Short Description: After a foiled assassination attempt, Shining Armor is wounded and resting in his quarters. Cadance comes to visit and teach him about the political situation in the country they are traveling to (this happens offscreen). After this visit, one of Shining Armors subordinates starts a rumor the she overheard Cadance and Shining Armor having an affair in his quarters (this is untrue). After taking this report, among others, a still-wounded Shining Armor reflects on this information:


Shining Armor watched the door, half expecting it to knock again. When it didn’t happen, he let out a breath he hadn’t realized he was holding and slumped back into his bed. The rumors started by Storm was an ill-timed complication. While there was nothing between them, he couldn’t ignore the fact that soldiers would be watching Cadance and him like a foal watched the ice cream colt rolling down the street. It explained why she hadn’t visited him for a second lesson since he was released by the doctor.

Great.

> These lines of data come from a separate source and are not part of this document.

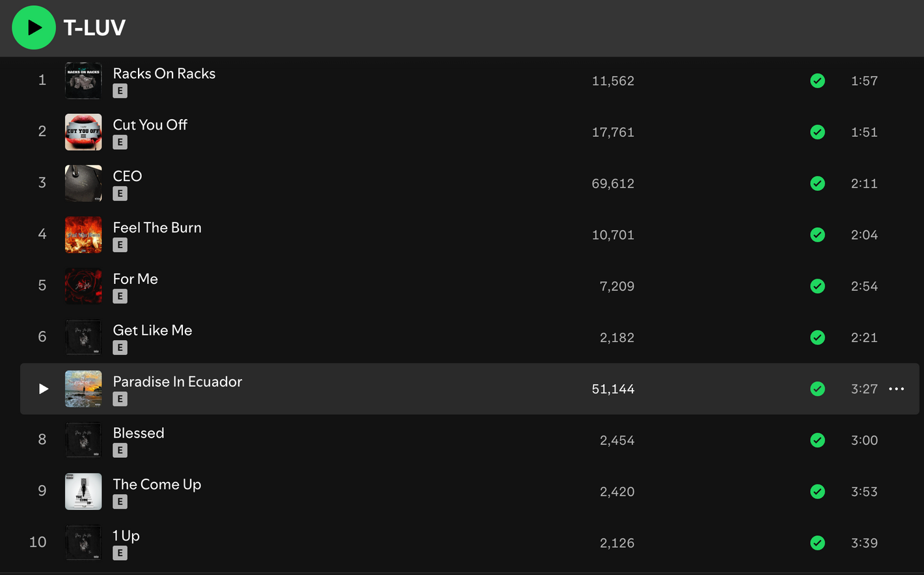Toggle saved checkmark for CEO
The height and width of the screenshot is (575, 924).
point(817,184)
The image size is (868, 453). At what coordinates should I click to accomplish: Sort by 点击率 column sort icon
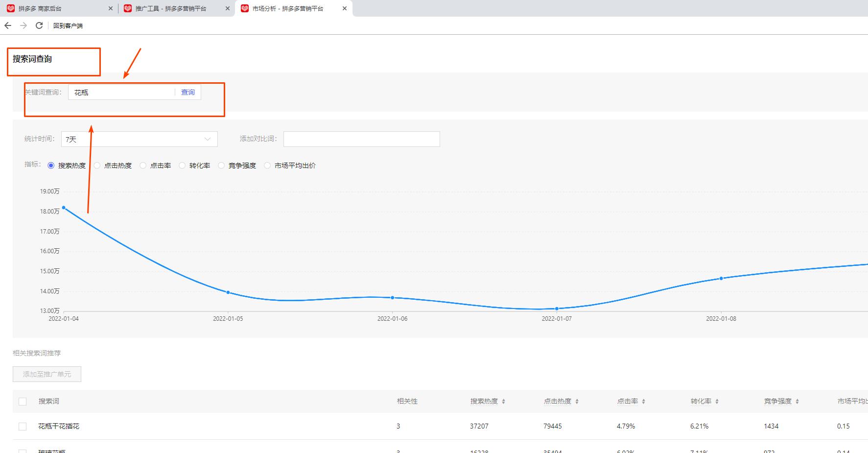click(643, 402)
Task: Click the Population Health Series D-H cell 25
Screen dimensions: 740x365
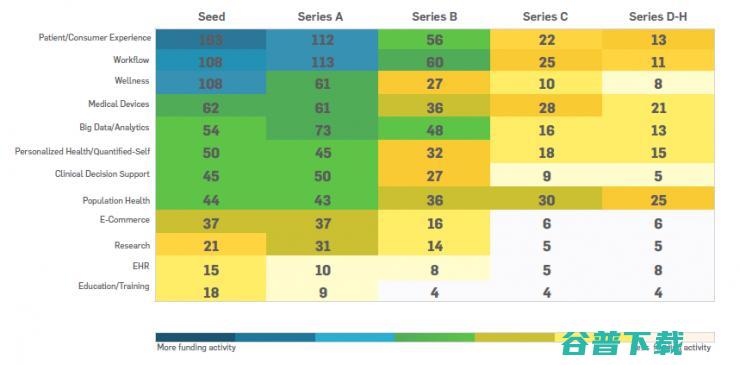Action: pyautogui.click(x=658, y=199)
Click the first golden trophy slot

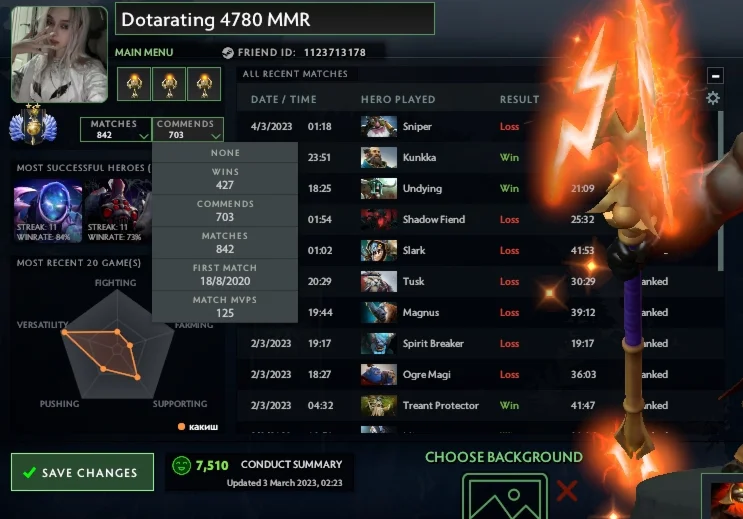tap(134, 84)
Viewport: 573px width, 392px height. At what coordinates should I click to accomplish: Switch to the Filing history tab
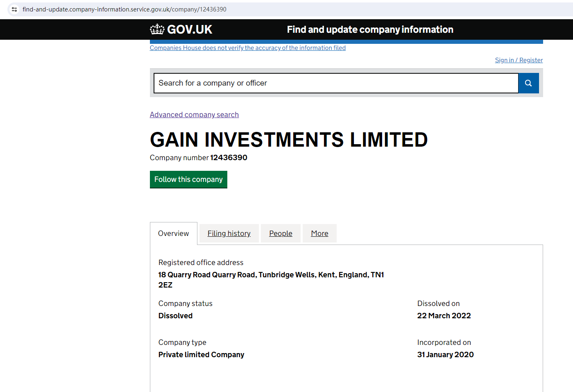(229, 233)
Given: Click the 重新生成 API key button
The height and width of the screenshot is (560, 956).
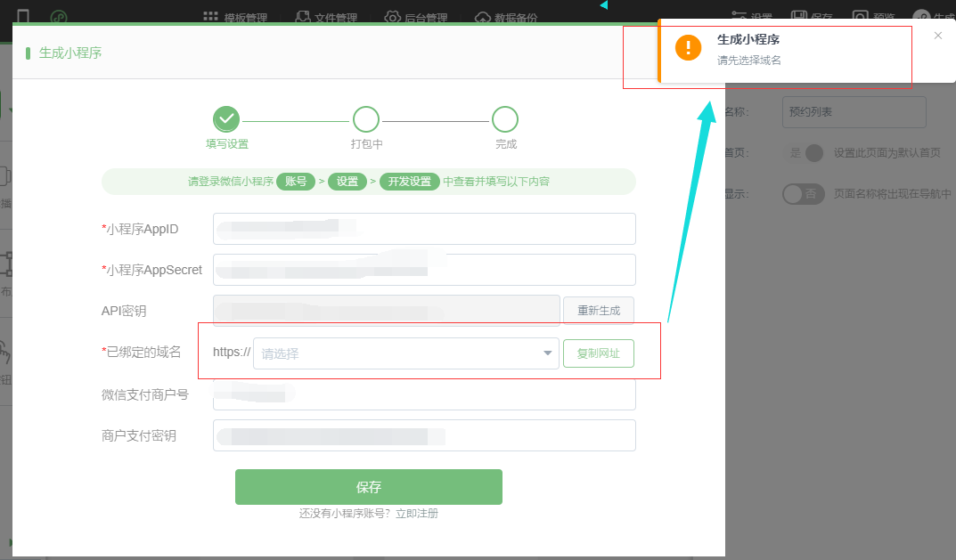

Now, I have to defend Cadance’s reputation too. This is the last thing I need right now.


A) He thought back to the first night after he had been released, wracking his brain for anything that Storm could have misinterpreted as “inappropriate conduct” between Cadance and him. All he could recall was that Cadance had been in a good mood and very receptive to his jokes and teasing. Beyond being rather giggly, though, he didn’t think anything untoward had happened that evening.

OR

B) He thought back to the first night after he had been released from the Infirmary. Cadance had come by to go over major figures in the Roaman political scene. Nothing about it had seemed inappropriate at all, except maybe for Cadance being a little gigglier than usual. Then again, she had just survived an assassination attempt, so her being a little off didn’t seem strange.


So, which passage flows better?

EverfreePony
Group Admin

7480862
Definitely A. Feels more natural and less telly, and actually mimics his thoughts.
(On a side note, it’s rack one’s brain. While some guides allow the usage of wrack, it’s better to avoid it.)

7480868

Definitely A. Feels more natural and less telly, and actually mimics his thoughts.

Thanks for the feedback!

(On a side note, it’s rack one’s brain. While some guides allow the usage of wrack, it’s better to avoid it.)

Good catch.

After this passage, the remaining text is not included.